Exercise brief ▸ Write every entry out again exactly, please, and skip the pictures.

(Beginning of Entries shown)

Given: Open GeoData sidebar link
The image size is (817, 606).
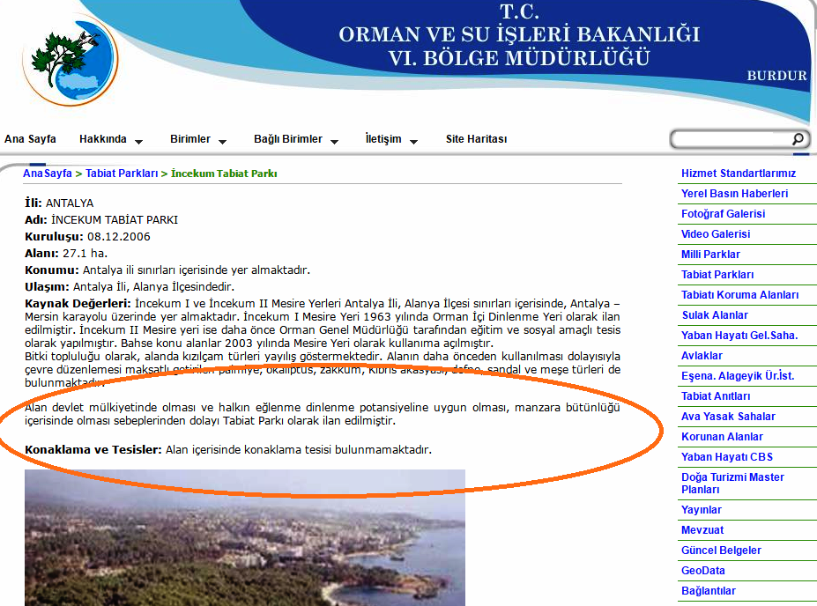Looking at the screenshot, I should 702,571.
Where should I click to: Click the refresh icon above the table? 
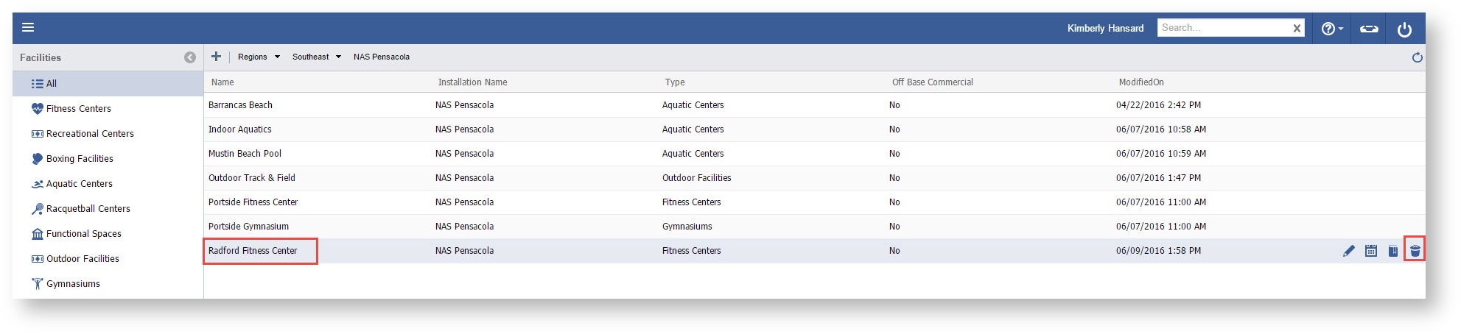coord(1417,57)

(End of Entries shown)

The answer ▸
Given: Open GeoData sidebar link
The image size is (817, 606).
Looking at the screenshot, I should 702,571.
Where should I click to: Click the refresh icon above the table? 
coord(1417,57)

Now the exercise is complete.